И вот уверенность в преступности содеянного выросла и утвердилась в моей душе и, подобно высящемуся над пустой площадью столпу, стала властвовать над всей моей внутренней жизнью таким образом, что, сколько бы я ни старался уйти от преследовавших меня мыслей, они всегда сгущались на горизонте обличающей меня памяти, и сколько бы ни воспарял в своих лучших помыслах, крылья мои роковым образом ломались о здание, моей нравственной нищеты.
Да-а, можно сколько угодно думать о жизни и смерти как об обычных превращениях субстанций, все равно нет ничего ужаснее, как сознавать, что именно ты повинен в остывшей крови, что именно ты сковал движение живого мускула! Когда в приятной истоме после сытного обеда я, бывало, вдыхая аромат стоящего рядом кофе, растягивался на софе, внутри меня, точно в темнице, начинал звучать печальный хор осуждающих голосов:
- То, что благоденствуешь ты и никогда не сможет благоденствовать достойный Ти Шинфу, - дело твоих рук!
И напрасно я возражал голосу совести, напоминая ей, что мандарин был дряхлым стариком и страдал неизлечимой подагрой… Красноречивая в спорах и неуемная в дискуссиях, она тут же с яростью отвергала мои доводы:
- Да, но, даже когда активная деятельность человека на исходе, жизнь для него все равно - высшее благо, ведь прелесть прежде всего в ней самой, а не в многообразии ее проявлений!
Я, конечно же, возмущался ходульным педантизмом своей совести, достойным школьного учителя, вскидывал вверх голову и с отчаянной дерзостью кричал:
- Пусть так! Я его убил! Прекрасно! Что ты от меня теперь хочешь? Твое высокое имя - Совесть - меня не пугает, нет! Ведь все это не более чем повышенная чувствительность. Я даже могу с этим бороться: выпить настой апельсинового цвета!
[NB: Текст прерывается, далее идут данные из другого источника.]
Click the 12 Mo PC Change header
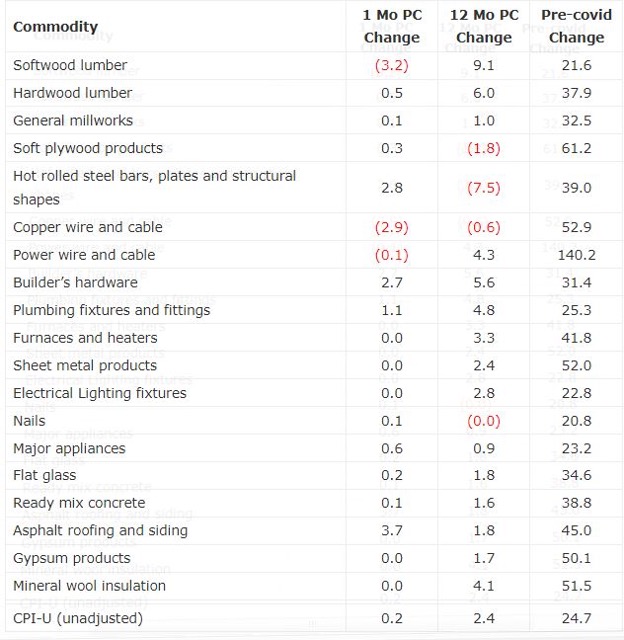The height and width of the screenshot is (640, 624). [x=483, y=26]
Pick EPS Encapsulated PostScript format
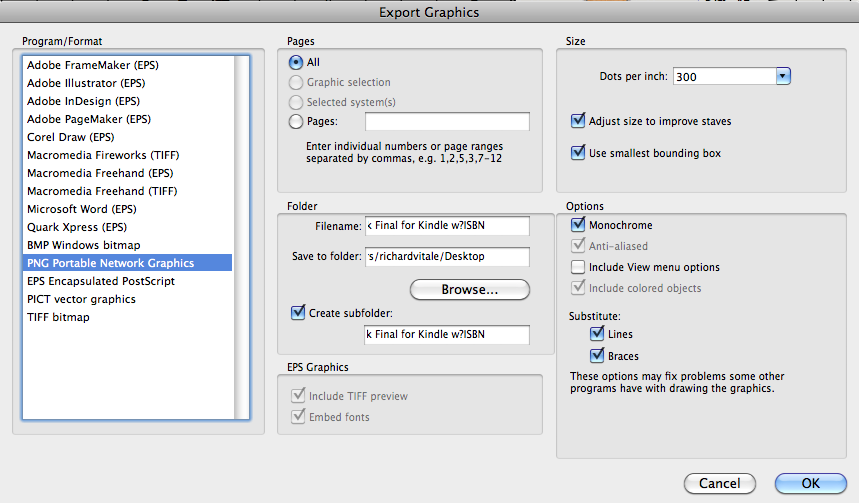 (101, 281)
И тут же я услышал легкий, точно дуновение ветерка, вкрадчиво иронизирующий шепоток:
- Ну что ж, тогда ешь, спи, принимай ваяны и люби…
Я так и делал. Однако очень скоро вместо простынь из английского полотна мой тревожный глаз начинал видеть мертвенно-бледный саван, а благоухающая вода, в которую погружалось мое тело, холодила и казалась густой сворачивающейся кровью. Теперь обнаженные груди моих любовниц повергали меня в тоску: они походили на мраморные надгробья, стоящие на могиле усопшего.
Вскоре печаль моя усилилась - мне пришло в голову, что у Ти Шинфу, должно быть, была большая родня, внуки, правнуки, которые по моей милости лишены наследства: я его проедаю на севрском фарфоре, как расточительный султан, тогда как они терпят все муки ада, которые приносит нищета: они голодны, им нечем прикрыть наготу, их дом - грязная улица, где нет надежды даже на подаяние…
Вот тогда-то я и понял, почему меня преследовала тучная фигура ученого старца; с его губ, прикрытых свисающими усами, теперь, казалось, слетали горькие обвинения: "Я не жалуюсь на случившееся со мной, я был слишком стар, но я оплакиваю несчастных внуков, у которых ты отнял все. Ведь тогда, когда ты, насладившись прелестями своих любовниц, возвращаешься домой, мои голодные и холодные внуки ищут приют у воров и прокаженных на мосту Нищих и на ступенях, ведущих в храм Неба".
О-о, эта изощренная пытка! Поистине китайская пытка! Ведь я не мог поднести ко рту даже куска хлеба, не вспомнив тут же о выводке голодных неоперившихся птенцов - потомков Ти Шинфу, с жалобным писком напрасно раскрывающих свои желтые клювы в опустевшем гнезде, не мог надеть пальто, не увидев перед собой посиневшие от холода лица женщин, еще совсем недавно изнеженных теплом и комфортом китайского дома, а теперь дрогнущих в жалких лохмотьях под утренним снегом. Потолок моего особняка, сделанный из черного дерева, все время напоминал мне, что семья Ти Шинфу не имеет над головой крыши и спит на набережной каналов, обнюхиваемая голодными, бездомными собаками, а мой теплый экипаж заставлял меня думать о том, что члены этой семьи бродят по грязным дорогам в холодные азиатские зимы…
Как же я страдал! А ведь в то же самое время, приходя в восторг от моего особняка, завистливая чернь разглагольствовала о непреходящем счастье, обитающем под его крышей!
И вот, поняв, что совесть моя уподобилась разъяренной змее, я решил молить о поддержке Того, кто, как говорят, сильнее совести, потому что в его руках благодать.